■ EXERCISE PASSAGE:
U.S. employers might have trouble hiring workers fast enough in coming months to keep up with the projected burst of economic growth.
Consumer spending at restaurants, hotels and salons is already starting to take off as the grip of the Covid-19 pandemic eases and more people get vaccinated and draw on their stimulus checks and savings.
But many economists expect economic activity to pick up faster than payrolls, at least initially, for several reasons, causing bottlenecks and wage pressures.
This happened last year for many manufacturers that experienced labor shortages as Americans working from home ordered more furniture, exercise equipment and other goods than before the pandemic. This year, it is likely to be the case particularly for providers of services requiring proximity to people, since they saw the biggest drops in business and employment during the pandemic and are poised to see the biggest rebound in demand this year.
Economists surveyed by The Wall Street Journal project U.S. gross domestic product — the value of all goods and services produced — will grow 6.4% this year, measured from the fourth quarter of last year to the same period of this year. That would lift output to nearly 4% above its pre-pandemic level measured in the fourth quarter of 2019.
Meanwhile, the economists expect employers to add 7.1 million jobs in the 12 months ending in December 2021, a gain of 5%. That would leave employment 1.6% lower than in the fourth quarter of 2019.

■ GIVEN DATA:
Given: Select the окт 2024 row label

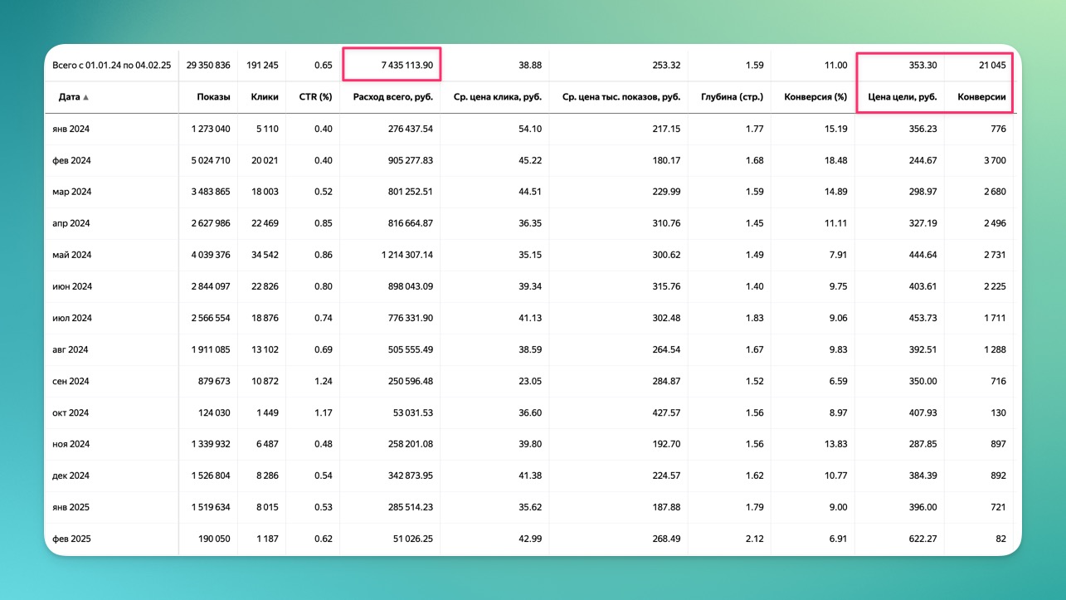Looking at the screenshot, I should (x=71, y=412).
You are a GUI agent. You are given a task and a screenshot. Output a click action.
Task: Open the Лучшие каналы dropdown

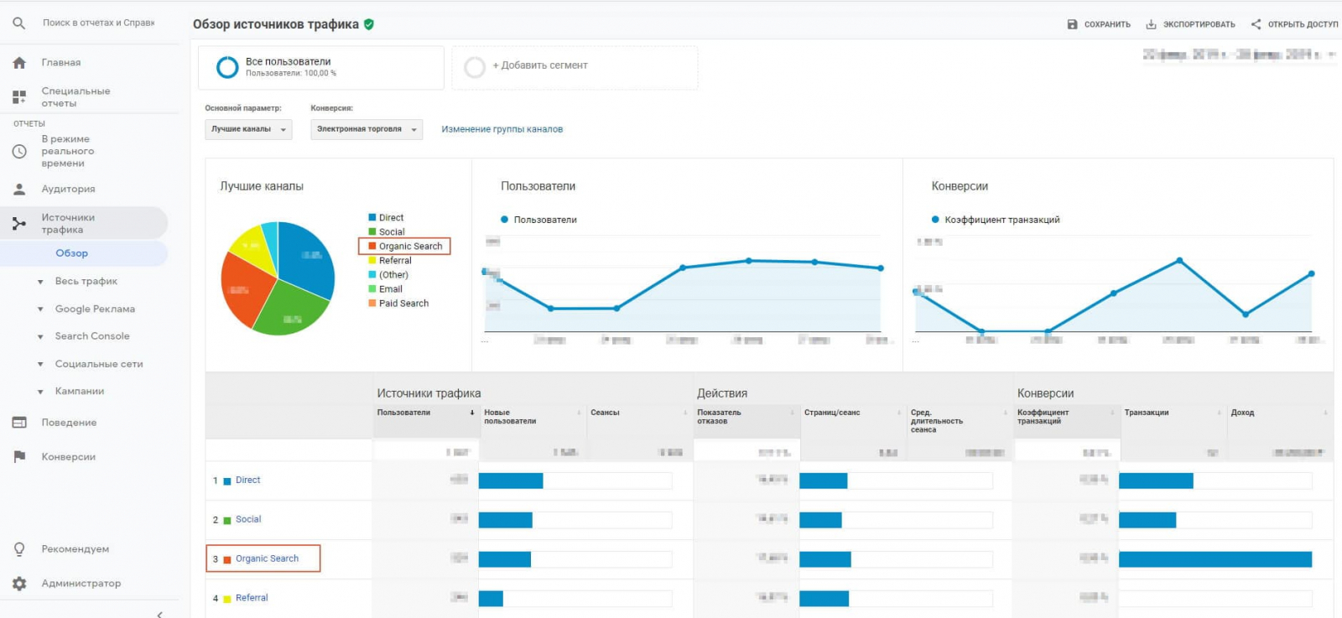[x=248, y=129]
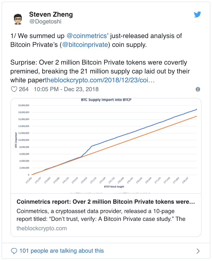Click the Coinmetrics report card headline
Screen dimensions: 212x261
(x=106, y=202)
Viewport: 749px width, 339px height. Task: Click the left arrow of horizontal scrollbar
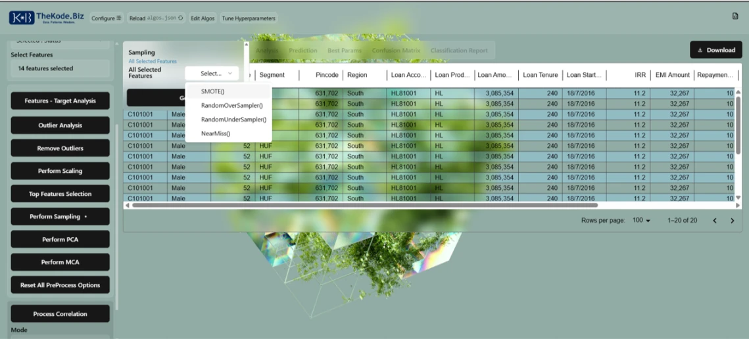tap(128, 205)

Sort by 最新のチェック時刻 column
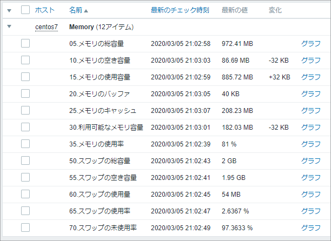pyautogui.click(x=180, y=10)
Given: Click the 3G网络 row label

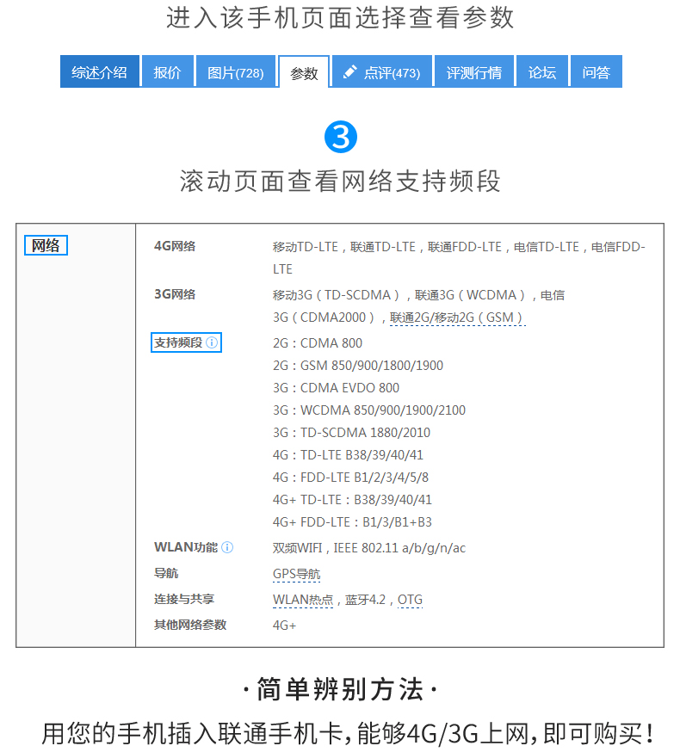Looking at the screenshot, I should click(175, 294).
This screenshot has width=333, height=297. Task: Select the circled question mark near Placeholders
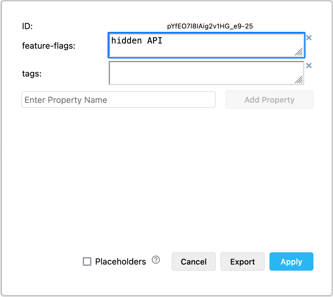point(156,260)
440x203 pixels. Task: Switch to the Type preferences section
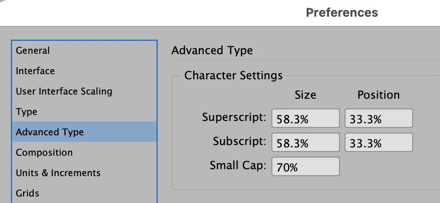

■ YOUR ASSIGNMENT:
Copy the passage on U.S. hiring and economic growth from "Economists surveyed by" up to and including "than in the fourth quarter of 2019.". The data is separate from the passage on U.S. hiring and economic growth.

■ RESULT FOR THIS EXERCISE:
Economists surveyed by The Wall Street Journal project U.S. gross domestic product — the value of all goods and services produced — will grow 6.4% this year, measured from the fourth quarter of last year to the same period of this year. That would lift output to nearly 4% above its pre-pandemic level measured in the fourth quarter of 2019.
Meanwhile, the economists expect employers to add 7.1 million jobs in the 12 months ending in December 2021, a gain of 5%. That would leave employment 1.6% lower than in the fourth quarter of 2019.